» Given data
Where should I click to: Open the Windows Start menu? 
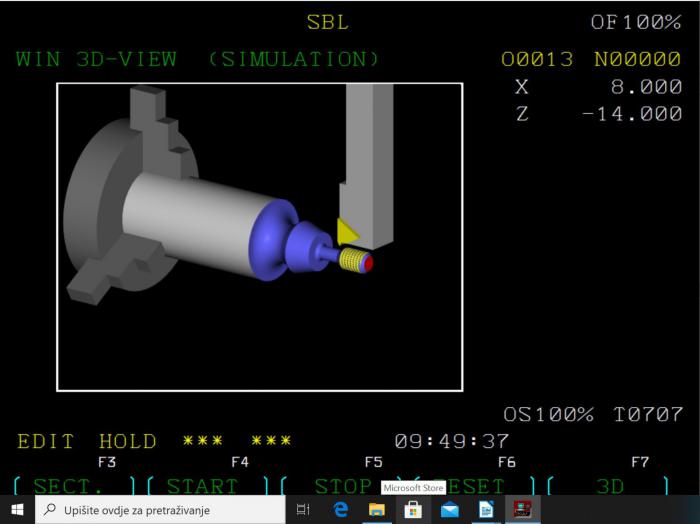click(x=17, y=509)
==
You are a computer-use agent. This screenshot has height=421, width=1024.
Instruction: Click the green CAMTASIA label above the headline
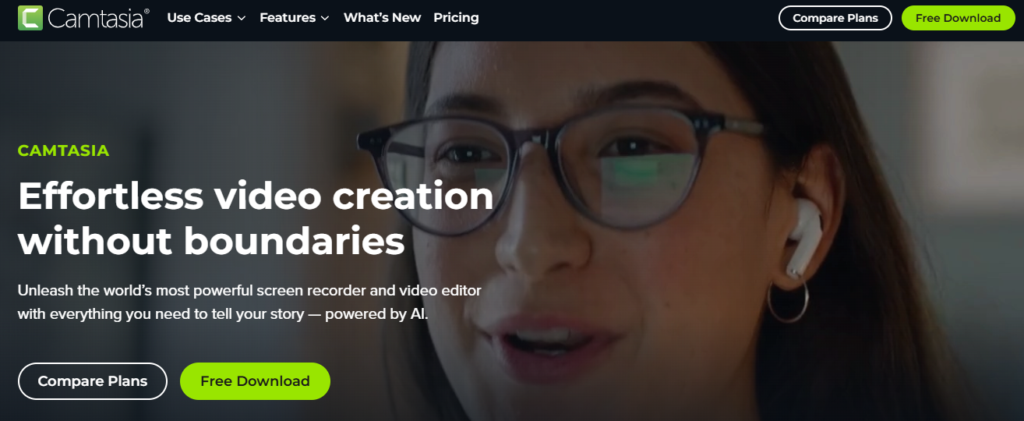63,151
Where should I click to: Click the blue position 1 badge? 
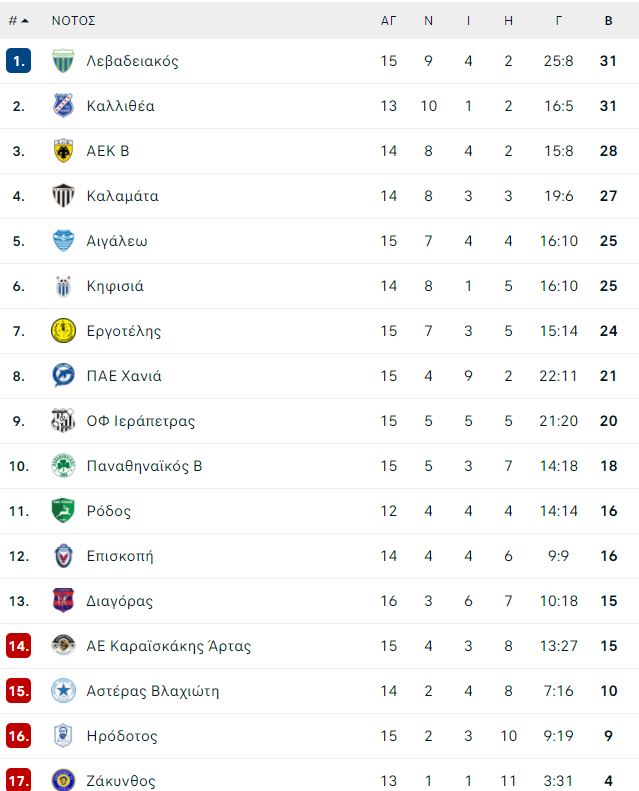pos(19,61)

» Task description
Can you format the lines as a numbered list, beginning at the line that contains "Where should I click to: Open" and stopping after the line that contains "click(x=17, y=509)"? Skip any blank lines and leave the pictures out.

» Solution for this exercise
1. Where should I click to: Open the Windows Start menu? 
2. click(x=17, y=509)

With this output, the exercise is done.